╔══
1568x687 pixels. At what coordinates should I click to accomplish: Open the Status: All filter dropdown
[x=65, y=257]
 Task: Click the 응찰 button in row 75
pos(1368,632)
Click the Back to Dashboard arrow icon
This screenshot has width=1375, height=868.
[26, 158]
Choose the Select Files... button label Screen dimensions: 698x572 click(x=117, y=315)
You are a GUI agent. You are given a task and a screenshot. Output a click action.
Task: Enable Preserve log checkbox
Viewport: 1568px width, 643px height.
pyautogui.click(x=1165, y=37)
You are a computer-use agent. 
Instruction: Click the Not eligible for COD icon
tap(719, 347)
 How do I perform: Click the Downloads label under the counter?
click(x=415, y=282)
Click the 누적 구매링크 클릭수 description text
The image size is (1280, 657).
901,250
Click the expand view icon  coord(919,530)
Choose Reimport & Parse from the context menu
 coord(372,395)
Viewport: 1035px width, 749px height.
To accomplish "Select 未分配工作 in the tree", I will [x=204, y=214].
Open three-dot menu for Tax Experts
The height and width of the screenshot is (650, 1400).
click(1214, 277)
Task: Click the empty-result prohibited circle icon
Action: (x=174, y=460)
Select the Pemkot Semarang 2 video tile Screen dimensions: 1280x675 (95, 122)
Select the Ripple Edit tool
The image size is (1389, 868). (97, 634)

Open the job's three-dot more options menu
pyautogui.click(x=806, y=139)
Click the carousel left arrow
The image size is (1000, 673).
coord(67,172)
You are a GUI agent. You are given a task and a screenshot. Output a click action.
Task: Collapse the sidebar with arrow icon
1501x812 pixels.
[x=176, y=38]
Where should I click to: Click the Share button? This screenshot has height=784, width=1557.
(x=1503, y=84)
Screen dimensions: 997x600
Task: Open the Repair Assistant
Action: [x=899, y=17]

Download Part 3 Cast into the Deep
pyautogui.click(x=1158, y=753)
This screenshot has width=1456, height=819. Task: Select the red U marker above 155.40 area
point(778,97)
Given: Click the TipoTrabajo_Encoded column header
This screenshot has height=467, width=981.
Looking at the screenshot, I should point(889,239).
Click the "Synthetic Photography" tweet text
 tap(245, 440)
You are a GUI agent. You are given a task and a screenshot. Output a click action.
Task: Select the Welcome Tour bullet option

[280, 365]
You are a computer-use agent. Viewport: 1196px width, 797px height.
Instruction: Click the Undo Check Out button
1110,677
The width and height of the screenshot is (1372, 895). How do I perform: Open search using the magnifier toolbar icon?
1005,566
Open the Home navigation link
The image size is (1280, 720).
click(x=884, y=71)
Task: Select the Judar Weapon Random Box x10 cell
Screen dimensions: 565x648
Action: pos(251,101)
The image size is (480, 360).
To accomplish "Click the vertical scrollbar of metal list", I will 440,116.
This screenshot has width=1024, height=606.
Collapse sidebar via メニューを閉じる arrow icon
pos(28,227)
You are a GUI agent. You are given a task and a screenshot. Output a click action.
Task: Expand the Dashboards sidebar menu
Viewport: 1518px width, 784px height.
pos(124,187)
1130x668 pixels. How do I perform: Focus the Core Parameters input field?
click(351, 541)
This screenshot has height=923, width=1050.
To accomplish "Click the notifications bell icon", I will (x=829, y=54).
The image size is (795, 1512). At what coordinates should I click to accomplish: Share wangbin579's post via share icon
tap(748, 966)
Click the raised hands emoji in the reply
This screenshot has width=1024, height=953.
╚══
**Work required**
Reproduce the rows word for word, starting at the line that contains "Where should I" and continuing through the last row.

**Final answer**
Where should I click to: Click the Share button? This screenshot has height=784, width=1557.
(x=1503, y=84)
Screen dimensions: 997x600
Task: Open the Repair Assistant
Action: [x=899, y=17]

Download Part 3 Cast into the Deep
pyautogui.click(x=1158, y=753)
This screenshot has width=1456, height=819. Task: Select the red U marker above 155.40 area
point(778,97)
Given: Click the TipoTrabajo_Encoded column header
This screenshot has height=467, width=981.
Looking at the screenshot, I should point(889,239).
Click the "Synthetic Photography" tweet text
 tap(245, 440)
You are a GUI agent. You are given a task and a screenshot. Output a click action.
Task: Select the Welcome Tour bullet option

[280, 365]
You are a computer-use agent. Viewport: 1196px width, 797px height.
Instruction: Click the Undo Check Out button
1110,677
The width and height of the screenshot is (1372, 895). How do I perform: Open search using the magnifier toolbar icon?
1005,566
Open the Home navigation link
The image size is (1280, 720).
click(x=884, y=71)
Task: Select the Judar Weapon Random Box x10 cell
Screen dimensions: 565x648
Action: pos(251,101)
The image size is (480, 360).
To accomplish "Click the vertical scrollbar of metal list", I will 440,116.
This screenshot has width=1024, height=606.
Collapse sidebar via メニューを閉じる arrow icon
pos(28,227)
You are a GUI agent. You are given a task and a screenshot. Output a click action.
Task: Expand the Dashboards sidebar menu
Viewport: 1518px width, 784px height.
pos(124,187)
1130x668 pixels. How do I perform: Focus the Core Parameters input field?
click(351, 541)
This screenshot has height=923, width=1050.
To accomplish "Click the notifications bell icon", I will (x=829, y=54).
The image size is (795, 1512). At what coordinates should I click to accomplish: Share wangbin579's post via share icon
tap(748, 966)
Click the raised hands emoji in the reply
This screenshot has width=1024, height=953.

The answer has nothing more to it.